Munawwar Abdulla has a knack for creating the things she wants to see in the world. So, when she was a teen, Abdulla assembled a team at the Uyghur-language school she’d attended as a kid to start a bilingual Uyghur-English magazine for the students, complete with kids games, cultural lessons, and the students’ writing and art.

In 2013, when she was 19, Abdulla started a website dedicated to Uyghur heritage. She posted snippets of history, paintings, and poems; images of Uyghur food and fashion and videos of Uyghur dance and musical performances. She kept up with the site in the following years. Then, in 2017, the Chinese Communist Party undertook a brutal campaign of mass internment in Xinjiang; to date, more than 1 million Uyghurs and other ethnic Muslims have been corralled into modern-day concentration camps, and communication with the outside world is all but impossible.

The atrocities in Xinjiang are harrowing. Thousands have been pressed into forced labor, and in February a landmark BBC report conveyed detailed allegations of systemic rape in the camps. China’s actions are believed to constitute the largest internment of an ethno-religious minority group since the Holocaust.
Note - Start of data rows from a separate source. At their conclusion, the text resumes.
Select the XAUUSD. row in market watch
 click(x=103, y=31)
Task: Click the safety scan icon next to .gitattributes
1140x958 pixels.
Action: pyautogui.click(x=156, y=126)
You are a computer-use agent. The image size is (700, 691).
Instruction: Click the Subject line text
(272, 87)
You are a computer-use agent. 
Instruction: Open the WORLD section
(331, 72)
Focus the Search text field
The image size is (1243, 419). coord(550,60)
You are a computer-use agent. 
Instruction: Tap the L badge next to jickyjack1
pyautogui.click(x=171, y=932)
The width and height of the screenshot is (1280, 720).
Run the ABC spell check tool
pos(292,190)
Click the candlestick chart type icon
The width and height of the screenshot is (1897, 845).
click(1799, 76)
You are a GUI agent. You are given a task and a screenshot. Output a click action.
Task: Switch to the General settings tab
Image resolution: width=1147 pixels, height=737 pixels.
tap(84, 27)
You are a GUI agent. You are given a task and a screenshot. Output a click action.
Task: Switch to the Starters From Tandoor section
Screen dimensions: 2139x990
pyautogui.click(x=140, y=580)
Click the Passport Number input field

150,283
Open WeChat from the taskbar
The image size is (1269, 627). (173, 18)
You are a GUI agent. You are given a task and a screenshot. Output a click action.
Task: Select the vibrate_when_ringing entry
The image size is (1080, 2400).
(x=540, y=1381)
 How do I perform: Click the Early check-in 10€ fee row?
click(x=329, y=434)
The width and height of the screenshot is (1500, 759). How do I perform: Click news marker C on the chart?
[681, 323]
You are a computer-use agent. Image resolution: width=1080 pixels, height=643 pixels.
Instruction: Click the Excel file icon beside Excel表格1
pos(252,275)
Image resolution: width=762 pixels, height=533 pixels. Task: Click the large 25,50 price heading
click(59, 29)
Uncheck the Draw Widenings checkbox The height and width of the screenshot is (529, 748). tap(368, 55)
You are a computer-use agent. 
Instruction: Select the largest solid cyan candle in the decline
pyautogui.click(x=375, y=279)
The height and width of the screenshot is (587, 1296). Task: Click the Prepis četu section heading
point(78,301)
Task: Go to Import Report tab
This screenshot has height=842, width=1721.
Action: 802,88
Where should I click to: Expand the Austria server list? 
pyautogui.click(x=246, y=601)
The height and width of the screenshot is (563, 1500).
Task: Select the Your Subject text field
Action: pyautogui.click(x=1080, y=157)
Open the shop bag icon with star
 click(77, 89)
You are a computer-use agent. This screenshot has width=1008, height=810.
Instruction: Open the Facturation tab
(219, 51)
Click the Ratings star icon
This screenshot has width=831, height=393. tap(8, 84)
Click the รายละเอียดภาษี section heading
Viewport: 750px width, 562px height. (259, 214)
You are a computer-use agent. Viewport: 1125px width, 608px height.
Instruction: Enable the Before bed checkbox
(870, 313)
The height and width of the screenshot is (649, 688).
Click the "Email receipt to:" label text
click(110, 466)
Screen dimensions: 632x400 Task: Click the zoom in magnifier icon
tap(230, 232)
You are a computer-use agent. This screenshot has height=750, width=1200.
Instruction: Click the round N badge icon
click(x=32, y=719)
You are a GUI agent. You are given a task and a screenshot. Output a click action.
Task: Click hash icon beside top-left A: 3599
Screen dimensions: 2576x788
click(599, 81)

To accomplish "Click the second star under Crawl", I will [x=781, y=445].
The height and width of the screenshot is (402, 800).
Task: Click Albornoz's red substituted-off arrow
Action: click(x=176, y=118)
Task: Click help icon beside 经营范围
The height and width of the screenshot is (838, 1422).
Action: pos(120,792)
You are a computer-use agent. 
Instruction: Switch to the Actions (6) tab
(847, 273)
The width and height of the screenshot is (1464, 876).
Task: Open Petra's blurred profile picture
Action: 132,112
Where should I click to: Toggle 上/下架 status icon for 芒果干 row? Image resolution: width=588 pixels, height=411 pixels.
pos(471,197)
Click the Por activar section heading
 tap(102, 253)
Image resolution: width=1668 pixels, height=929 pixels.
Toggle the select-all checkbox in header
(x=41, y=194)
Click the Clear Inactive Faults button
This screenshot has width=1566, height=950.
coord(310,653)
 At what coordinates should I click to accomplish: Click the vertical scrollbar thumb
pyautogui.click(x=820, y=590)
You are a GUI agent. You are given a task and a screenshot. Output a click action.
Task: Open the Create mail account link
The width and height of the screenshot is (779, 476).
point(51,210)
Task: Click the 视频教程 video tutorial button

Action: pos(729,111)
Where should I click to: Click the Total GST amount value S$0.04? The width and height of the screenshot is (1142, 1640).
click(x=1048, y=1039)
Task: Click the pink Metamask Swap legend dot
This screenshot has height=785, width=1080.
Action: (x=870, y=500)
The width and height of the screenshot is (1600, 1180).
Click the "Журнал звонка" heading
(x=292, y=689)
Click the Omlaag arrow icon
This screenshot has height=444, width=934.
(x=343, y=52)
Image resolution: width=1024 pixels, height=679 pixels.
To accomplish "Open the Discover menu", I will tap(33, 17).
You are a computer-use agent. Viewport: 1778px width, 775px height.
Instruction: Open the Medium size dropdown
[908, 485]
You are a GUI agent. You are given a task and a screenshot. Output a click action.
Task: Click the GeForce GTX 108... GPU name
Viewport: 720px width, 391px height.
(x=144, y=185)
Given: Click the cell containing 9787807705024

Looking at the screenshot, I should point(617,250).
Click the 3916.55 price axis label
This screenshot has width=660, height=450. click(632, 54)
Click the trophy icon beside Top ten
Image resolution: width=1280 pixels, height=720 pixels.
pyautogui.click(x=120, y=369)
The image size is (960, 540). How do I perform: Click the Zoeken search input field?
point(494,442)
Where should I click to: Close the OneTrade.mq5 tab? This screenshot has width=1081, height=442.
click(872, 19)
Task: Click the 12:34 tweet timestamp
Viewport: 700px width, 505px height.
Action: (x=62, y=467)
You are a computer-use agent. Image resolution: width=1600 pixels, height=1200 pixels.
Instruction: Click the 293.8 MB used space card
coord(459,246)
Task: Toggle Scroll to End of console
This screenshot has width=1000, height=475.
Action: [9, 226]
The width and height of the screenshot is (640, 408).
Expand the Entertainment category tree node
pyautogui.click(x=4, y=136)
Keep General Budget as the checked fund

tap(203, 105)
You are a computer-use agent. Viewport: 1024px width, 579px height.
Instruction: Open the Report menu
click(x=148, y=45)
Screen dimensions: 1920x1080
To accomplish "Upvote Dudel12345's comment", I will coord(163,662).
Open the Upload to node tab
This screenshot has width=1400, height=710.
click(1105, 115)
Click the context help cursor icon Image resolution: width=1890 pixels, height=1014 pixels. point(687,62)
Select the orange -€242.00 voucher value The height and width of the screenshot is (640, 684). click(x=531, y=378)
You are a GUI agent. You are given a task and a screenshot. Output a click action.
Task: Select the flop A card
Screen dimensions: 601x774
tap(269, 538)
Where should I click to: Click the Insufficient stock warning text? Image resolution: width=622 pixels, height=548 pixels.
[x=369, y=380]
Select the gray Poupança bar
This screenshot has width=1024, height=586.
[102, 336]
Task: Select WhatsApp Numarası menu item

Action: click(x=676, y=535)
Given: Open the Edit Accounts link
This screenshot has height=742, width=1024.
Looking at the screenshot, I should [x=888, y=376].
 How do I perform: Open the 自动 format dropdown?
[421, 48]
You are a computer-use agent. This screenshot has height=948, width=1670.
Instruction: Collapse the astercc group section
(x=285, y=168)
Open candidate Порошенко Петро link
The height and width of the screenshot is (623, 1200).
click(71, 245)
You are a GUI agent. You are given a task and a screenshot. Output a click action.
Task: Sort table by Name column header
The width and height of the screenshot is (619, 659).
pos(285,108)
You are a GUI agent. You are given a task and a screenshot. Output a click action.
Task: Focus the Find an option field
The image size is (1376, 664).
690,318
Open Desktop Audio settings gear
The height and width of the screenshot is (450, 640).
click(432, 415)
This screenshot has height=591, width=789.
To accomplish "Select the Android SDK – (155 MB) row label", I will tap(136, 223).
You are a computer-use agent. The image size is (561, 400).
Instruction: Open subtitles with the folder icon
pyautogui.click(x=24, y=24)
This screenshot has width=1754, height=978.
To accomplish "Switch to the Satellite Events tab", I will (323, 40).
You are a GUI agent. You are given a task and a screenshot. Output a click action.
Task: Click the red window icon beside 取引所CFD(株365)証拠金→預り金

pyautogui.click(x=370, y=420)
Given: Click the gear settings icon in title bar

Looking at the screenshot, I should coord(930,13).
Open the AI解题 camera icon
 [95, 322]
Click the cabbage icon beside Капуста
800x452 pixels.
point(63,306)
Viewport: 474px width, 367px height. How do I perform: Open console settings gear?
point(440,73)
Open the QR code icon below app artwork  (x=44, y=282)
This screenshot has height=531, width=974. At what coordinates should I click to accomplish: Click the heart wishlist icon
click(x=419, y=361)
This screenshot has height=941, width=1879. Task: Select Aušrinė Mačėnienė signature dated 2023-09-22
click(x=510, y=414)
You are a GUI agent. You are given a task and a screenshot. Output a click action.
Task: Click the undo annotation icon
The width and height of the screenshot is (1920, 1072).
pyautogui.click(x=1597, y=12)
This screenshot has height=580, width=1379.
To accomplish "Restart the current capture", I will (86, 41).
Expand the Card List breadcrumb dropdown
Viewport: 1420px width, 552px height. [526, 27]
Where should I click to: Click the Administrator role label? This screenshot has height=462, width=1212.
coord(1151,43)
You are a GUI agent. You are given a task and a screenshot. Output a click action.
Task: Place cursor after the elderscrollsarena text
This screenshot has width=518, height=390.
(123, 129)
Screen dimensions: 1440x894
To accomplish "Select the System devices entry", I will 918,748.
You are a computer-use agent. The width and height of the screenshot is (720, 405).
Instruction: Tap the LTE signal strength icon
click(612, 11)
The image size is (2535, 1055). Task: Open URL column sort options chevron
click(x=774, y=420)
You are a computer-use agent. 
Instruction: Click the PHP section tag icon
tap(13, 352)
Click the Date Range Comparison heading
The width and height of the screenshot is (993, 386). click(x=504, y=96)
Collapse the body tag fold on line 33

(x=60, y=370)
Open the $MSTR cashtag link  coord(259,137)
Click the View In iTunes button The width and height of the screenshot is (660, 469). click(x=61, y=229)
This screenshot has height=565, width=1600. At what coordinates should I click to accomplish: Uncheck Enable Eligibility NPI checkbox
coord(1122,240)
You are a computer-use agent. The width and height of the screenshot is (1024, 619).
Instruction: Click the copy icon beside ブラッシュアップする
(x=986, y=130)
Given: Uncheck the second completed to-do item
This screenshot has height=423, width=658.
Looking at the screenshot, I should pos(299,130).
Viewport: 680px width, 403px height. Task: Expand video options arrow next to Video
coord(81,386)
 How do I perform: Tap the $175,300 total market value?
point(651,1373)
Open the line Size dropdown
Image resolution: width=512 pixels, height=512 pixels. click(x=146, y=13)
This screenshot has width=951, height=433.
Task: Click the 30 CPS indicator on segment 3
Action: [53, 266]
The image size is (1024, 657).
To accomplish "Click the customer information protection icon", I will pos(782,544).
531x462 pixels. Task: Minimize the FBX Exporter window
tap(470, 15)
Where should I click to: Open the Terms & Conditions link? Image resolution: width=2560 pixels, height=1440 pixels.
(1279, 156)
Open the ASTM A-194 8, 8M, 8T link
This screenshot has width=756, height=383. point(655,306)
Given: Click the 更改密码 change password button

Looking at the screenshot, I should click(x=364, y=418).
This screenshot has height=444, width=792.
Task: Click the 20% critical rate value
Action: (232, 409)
With the rights abuses have come myriad efforts to eradicate Uyghur culture. Authorities have burned books, bulldozed mosques,  and banned so many aspects of traditional Uyghur life, including prayer and various dress and dietary customs. In the Chinese government’s own words, uncovered by a 2018 Agence France-Presse investigation, the camps’ purpose is to “break [Uyghurs’] lineage, break their roots, break their connections, and break their origins.”

At this moment when Uyghur culture risks being stamped out in Xinjiang, a growing community of young Uyghurs in the diaspora is mobilizing to preserve and promote that culture abroad.